Before the inevitable, victim-blaming round of "but cyclists are so aggressive and horrible," please read this (tl;dr: statistical analysis of cyclist behavior does not bear out the caricature of the lunatic rider, who is significantly less common -- and less dangerous -- than the lunatic driver cohort).
When Sarah Harling was hospitalized by a minivan driver who made a left turn into her at a stop sign intersection, she says the SFPD officer who filed the police report included a fabricated statement from her claiming that she “approached the stop sign without stopping.”

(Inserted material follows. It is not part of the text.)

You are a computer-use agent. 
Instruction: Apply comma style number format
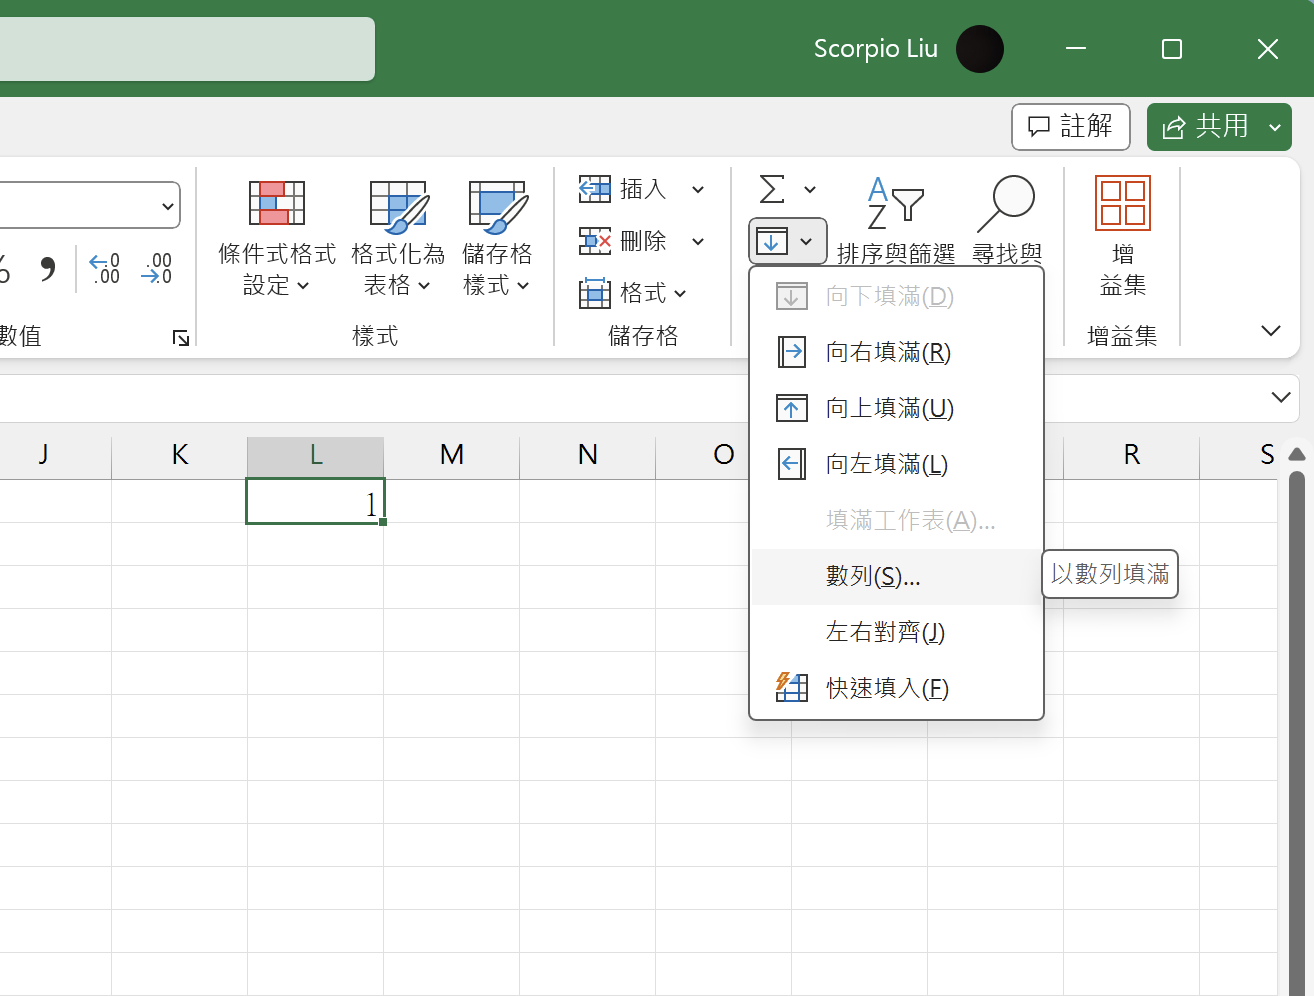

Harling said she tried to submit a response to the numerous “factual errors” in the police report, but an officer at SFPD’s Richmond Station “raised his voice to lecture me about how traffic laws apply to cyclists too, how he’d never let his children ride bikes in the city, and then told me repeatedly, ‘I’m not telling you you can’t leave this here, but you just need to understand that sometimes things get lost.’”
“I left the station in tears,” she said.
Harling later hired an attorney, who collected witness statements and a photo, which showed the driver to be at fault and led the driver’s insurance company to settle for his or her maximum amount of coverage available.